An in-built Profiler in the autograd engine

We built a low-level profiler to help you identify bottlenecks in your models

Let us start with an example:

>>> x = Variable(torch.randn(1, 1), requires_grad=True)
>>> with torch.autograd.profiler.profile() as prof:
...     y = x ** 2
...     y.backward()
>>> # NOTE: some columns were removed for brevity
... print(prof)
--------------------------------  ----------  ---------
Name                               CPU time   CUDA time
-------------------------------   ----------  ---------
PowConstant                        142.036us    0.000us
N5torch8autograd9GraphRootE         63.524us    0.000us
PowConstantBackward                184.228us    0.000us
MulConstant                         50.288us    0.000us
PowConstant                         28.439us    0.000us
Mul                                 20.154us    0.000us
N5torch8autograd14AccumulateGradE   13.790us    0.000us
N5torch8autograd5CloneE              4.088us    0.000us

The profiler works for both CPU and CUDA models.
For CUDA models, you have to run your python program with a special nvprof prefix. For example:

nvprof --profile-from-start off -o trace_name.prof -- python <your arguments>

# in python
>>> with torch.cuda.profiler.profile():
...     model(x) # Warmup CUDA memory allocator and profiler
...     with torch.autograd.profiler.emit_nvtx():
...         model(x)

Then, you can load trace_name.prof in PyTorch and print a summary profile report.

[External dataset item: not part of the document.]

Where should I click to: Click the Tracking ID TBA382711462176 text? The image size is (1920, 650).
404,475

>>> prof = torch.autograd.profiler.load_nvprof('trace_name.prof')
>>> print(prof)

Read additional documentation here

Higher order gradients

Added higher-order gradients support for the following layers

  • ConvTranspose, AvgPool1d, AvgPool2d, LPPool2d, AvgPool3d, MaxPool1d, MaxPool2d, AdaptiveMaxPool, AdaptiveAvgPool, FractionalMaxPool2d, MaxUnpool1d, MaxUnpool2d, nn.Upsample, ReplicationPad2d, ReplicationPad3d, ReflectionPad2d
  • PReLU, HardTanh, L1Loss, SoftSign, ELU, RReLU, Hardshrink, Softplus, SoftShrink, LogSigmoid, Softmin, GLU
  • MSELoss, SmoothL1Loss, KLDivLoss, HingeEmbeddingLoss, SoftMarginLoss, MarginRankingLoss, CrossEntropyLoss
  • DataParallel

Optimizers

  • optim.SparseAdam: Implements a lazy version of Adam algorithm suitable for sparse tensors.
    • In this variant, only moments that show up in the gradient get updated, and only those portions of the gradient get applied to the parameters.
  • Optimizers now have an add_param_group function that lets you add new parameter groups to an already constructed optimizer.

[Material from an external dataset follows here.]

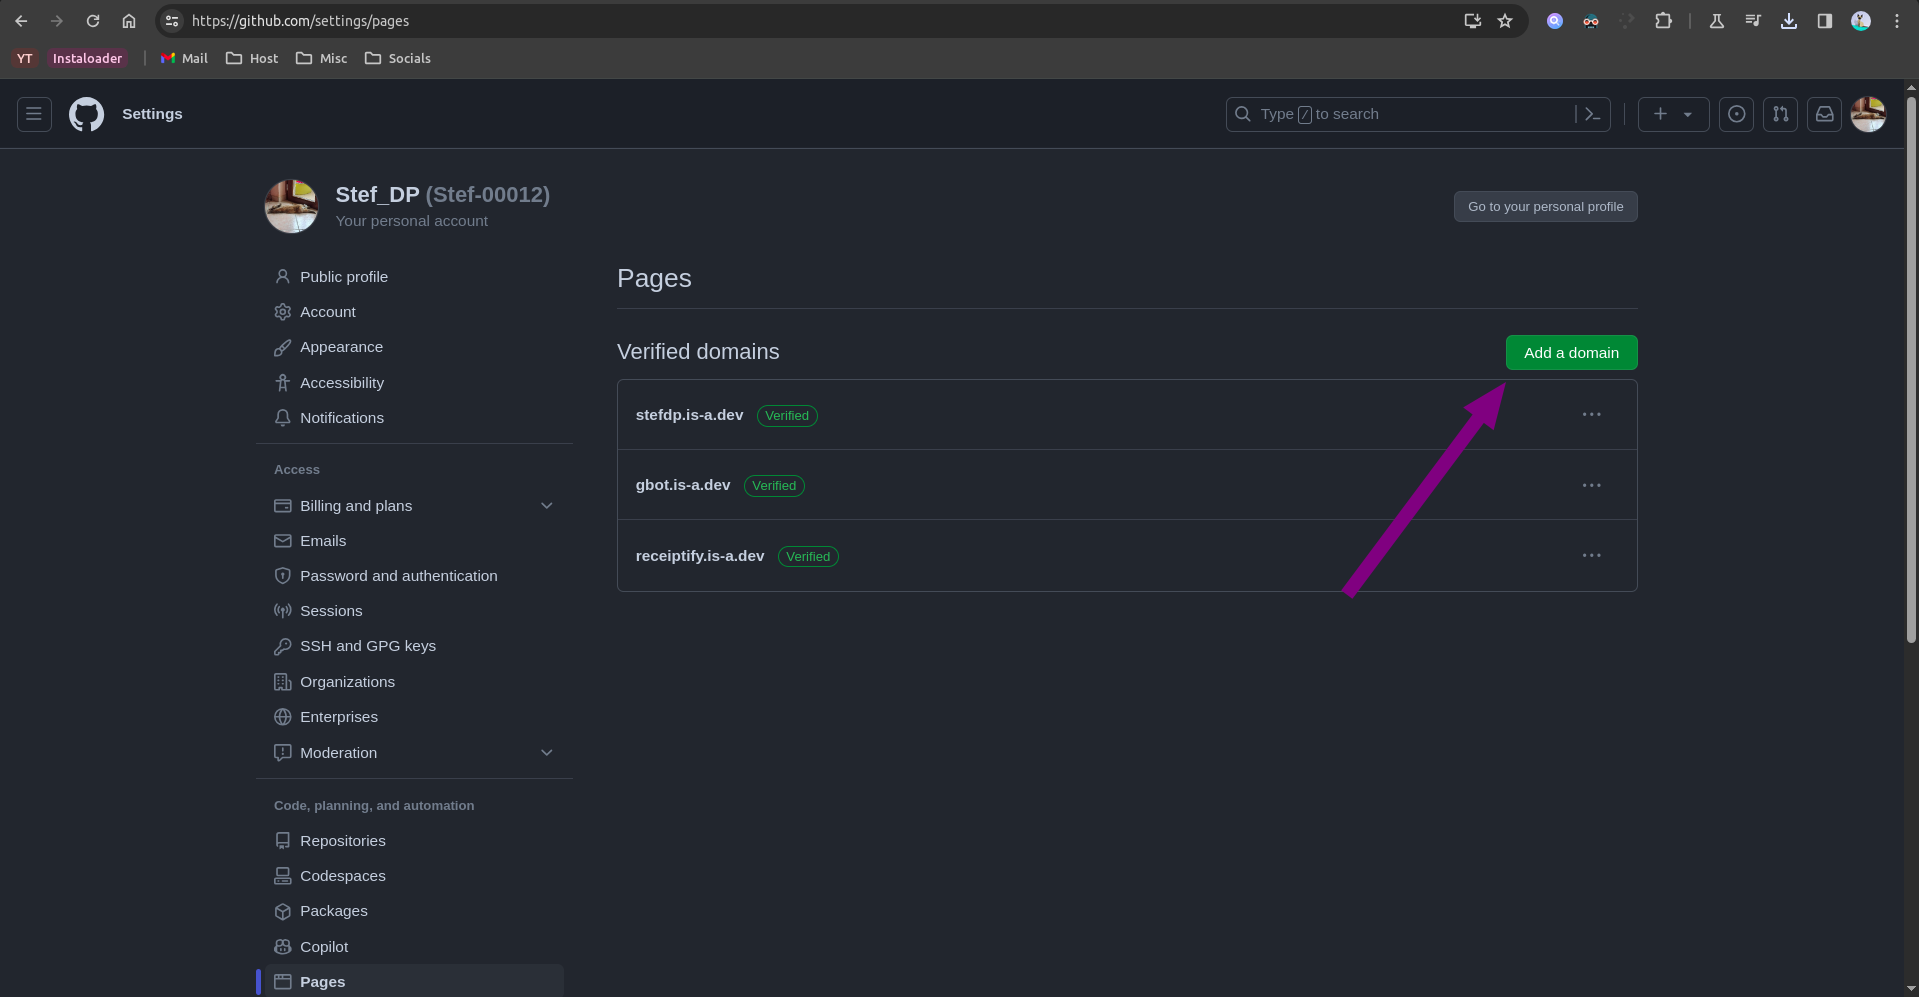This screenshot has width=1919, height=997.
Task: Click the user avatar in header
Action: 1868,114
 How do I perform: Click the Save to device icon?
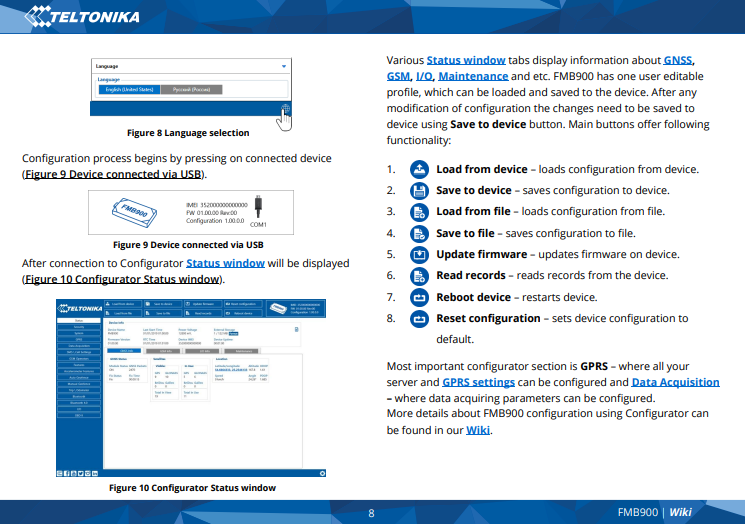(420, 190)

New layers and nn functionality

  • Added AdpativeMaxPool3d and AdaptiveAvgPool3d
  • Added LPPool1d
  • F.pad now has support for:
    • 'reflection' and 'replication' padding on 1d, 2d, 3d signals (so 3D, 4D and 5D Tensors)
    • constant padding on n-d signals
  • nn.Upsample now works for 1D signals (i.e. B x C x L Tensors) in nearest and linear modes.
  • grid_sample now allows padding with the border value via padding_mode="border". grid_sample expects a grid in the range of [-1, 1], and if the values are out of these bounds, padding with the value 0.0 is applied by default. However, in a lot of cases, using the border value (i.e. the nearest valid value) helps improve accuracy of the overall model.
  • Introducing nn.utils.parameters_to_vector and nn.utils.vector_to_parameters
    • parameters_to_vector takes net.parameters() and return a 1D vector that contains all the parameters
    • vector_to_parameters takes a vector of flattened parameters and copies the values over to a network's parameters
    • Convenient for some reinforcement learning algorithms, such as cross-entropy method, TRPO etc., which need to pull all network parameters as one big vector, modify them, and put the modified vector back.
  • Allow user to not specify certain input dimensions for AdaptivePool*d and infer them at runtime.
    • For example:
    # target output size of 10x7
    m = nn.AdaptiveMaxPool2d((None, 7))
  • DataParallel container on CPU is now a no-op (instead of erroring out)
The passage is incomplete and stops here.